Step 1 - find your category and country. Look at the employment-based section of the current Visa Bulletin, row EB-2, column India.
Step 2 - read both charts. Suppose the current bulletin shows EB-2 India Final Action Date of January 1, 2013 and a Date for Filing of September 1, 2013. The March 2013 priority date is after the Final Action cutoff (still in line for approval) but before the Dates for Filing cutoff (eligible to file the I-485 if USCIS accepts that chart this month).
Step 3 - check which chart USCIS accepts. USCIS posts each month whether adjustment applicants use Final Action Dates or Dates for Filing. If it accepts Dates for Filing, this applicant could submit the I-485 now and get a work and travel card while waiting for final approval.
Step 4 - estimate the wait.
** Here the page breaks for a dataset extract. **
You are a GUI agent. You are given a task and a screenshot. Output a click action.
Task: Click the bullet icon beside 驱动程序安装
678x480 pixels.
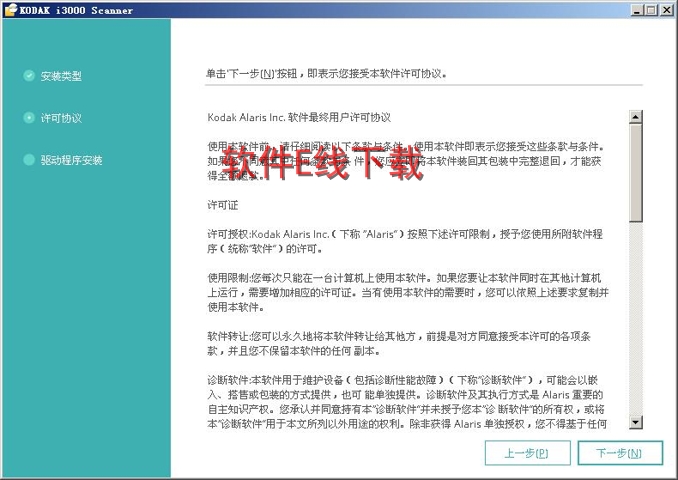29,160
EB-2 India has historically moved in fits and starts, sometimes advancing months at a time, sometimes retrogressing. Compare the gap between the priority date and the Final Action cutoff, then look at how the cutoff has moved over the past year or two to gauge pace. The priority date checker does this comparison for you and flags how close you are.
The honest answer for heavily backlogged categories like EB-2 India is that the wait can run many years, and predictions are rough. The bulletin can jump forward when other countries leave visas unused, and it can fall back when demand surges.
What to do while you wait
- Keep your data current. Update USCIS if you move, and keep your I-140 approval and PERM paperwork safe - your priority date can travel with you if you change jobs.
- Watch the bulletin every month. Movement is the only reliable signal. Set a reminder for the third week of the month, when the next bulletin usually posts.
- Know your filing window. When Dates for Filing reaches you, gather medical exams, civil documents, and photos so you can file the I-485 quickly.
- Track processing times too. Even after your date is current, the petition and application still take time to adjudicate. Our processing time tool gives a sense of current USCIS speeds.
Disclaimer
This guide is general information, not legal advice. Visa Bulletin cutoffs, USCIS chart choices, and processing times change every month and any wait estimate is only a prediction. Confirm your specific situation with the official Visa Bulletin at travel.state.gov, with USCIS, or with a licensed immigration attorney before making decisions.